There are two subspecies varying in their distributions, flowering time and leaf size and shape:
- Melaleuca macronychia subsp. macronychia has narrow oval to elliptic leaves that are up to ten times longer than they are wide and it occurs in and between the Kalannie and Hyden districts in the Avon Wheatbelt, Coolgardie and Mallee biogeographic regions.
- Melaleuca macronychia subsp. trygonoides has broad oval leaves which are less than twice as long as they are wide and it occurs in the Coolgardie, Lake Johnston and Widgiemooltha districts in the Coolgardie and Mallee biogeographic regions.
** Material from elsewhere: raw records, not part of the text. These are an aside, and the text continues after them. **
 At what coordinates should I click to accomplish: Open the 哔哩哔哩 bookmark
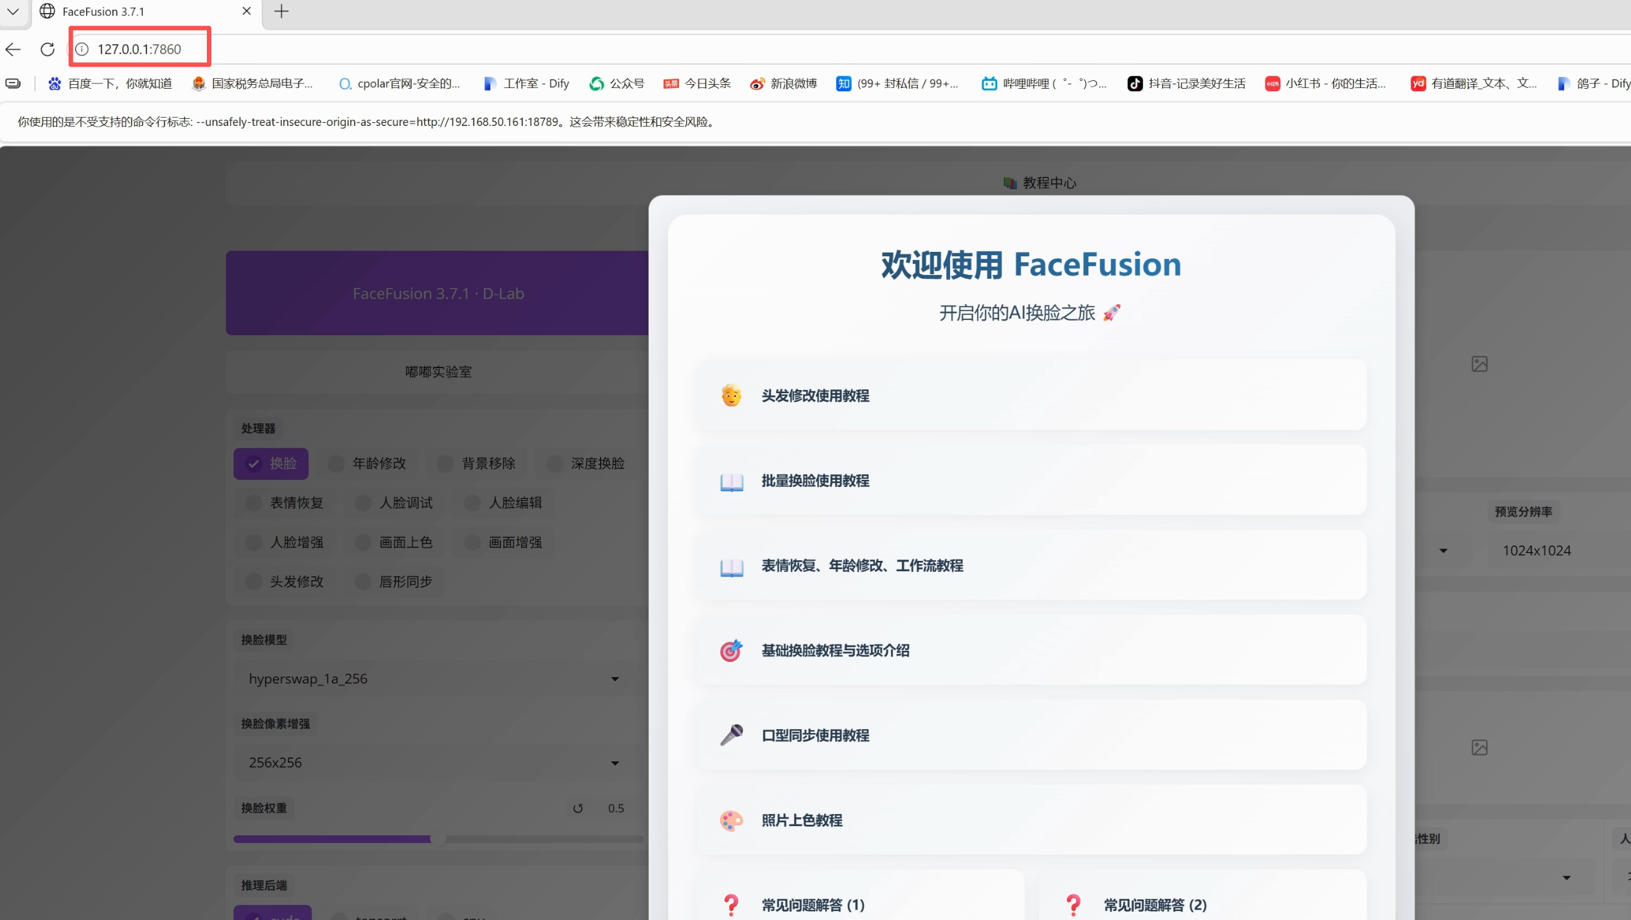click(1044, 84)

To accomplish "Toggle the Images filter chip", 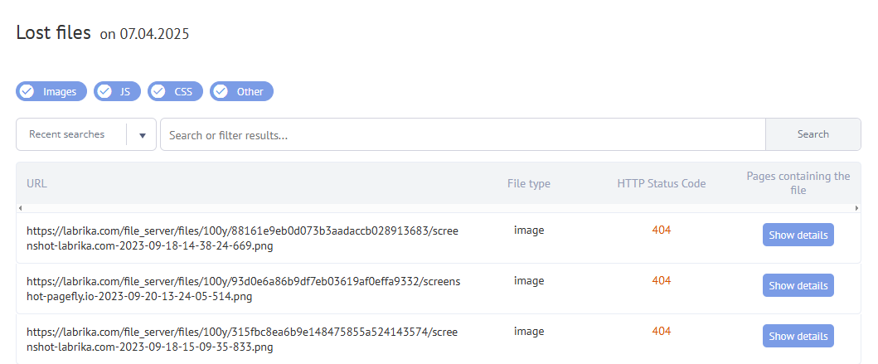I will (x=51, y=91).
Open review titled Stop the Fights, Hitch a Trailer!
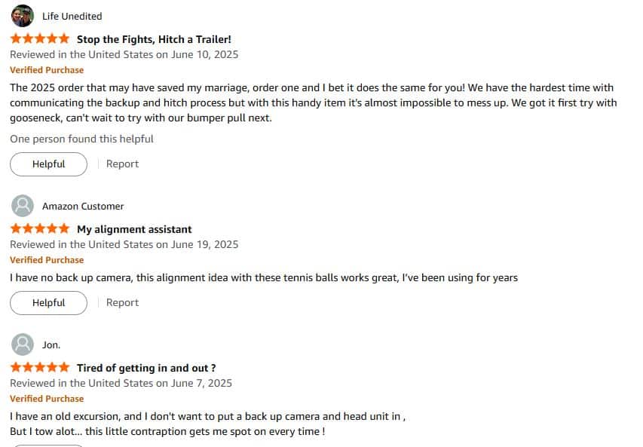This screenshot has height=447, width=643. coord(155,39)
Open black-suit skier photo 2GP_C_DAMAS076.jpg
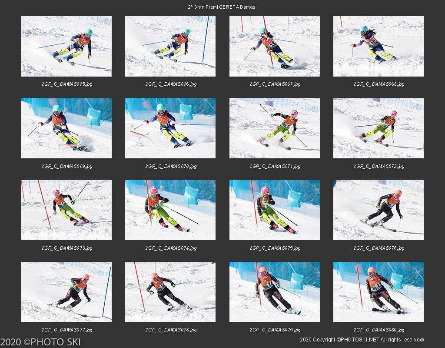The image size is (445, 348). click(379, 210)
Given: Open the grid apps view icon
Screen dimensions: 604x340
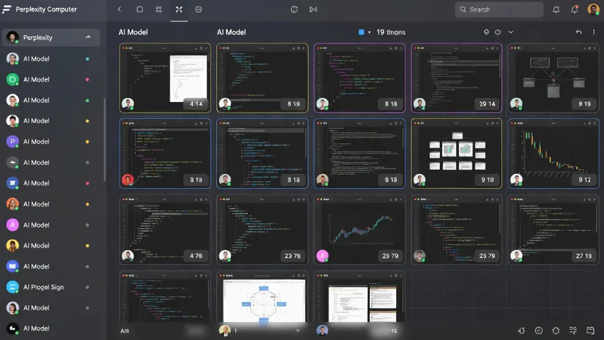Looking at the screenshot, I should pyautogui.click(x=159, y=10).
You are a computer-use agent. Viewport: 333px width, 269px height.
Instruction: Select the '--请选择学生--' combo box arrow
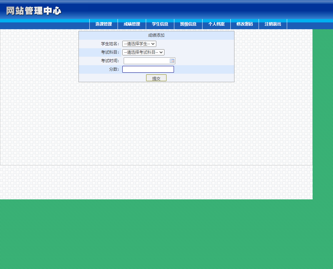pyautogui.click(x=152, y=44)
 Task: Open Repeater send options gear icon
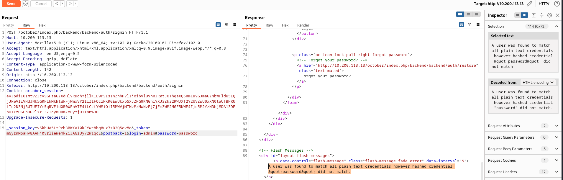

==Distribution and habitat==
Melaleuca macronychia occurs in the Avon Wheatbelt, Coolgardie and Mallee biogeographic regions growing in scrub and heath on a wide range of sandy and gravelly soil types.

==Conservation==
This species is classified as not threatened by the Government of Western Australia Department of Parks and Wildlife although the subspecies trygonoides is classified as priority three meaning that it is poorly known and known from only a few locations but is not under imminent threat.

==Use in horticulture==
Melaleuca macronychia subsp. macronychia is frequently cultivated because of its profuse red flower spikes which appear over long periods. It is also a hardy plant, including in the temperate areas of the more humid east coast when grown in well-drained soil with a sunny aspect.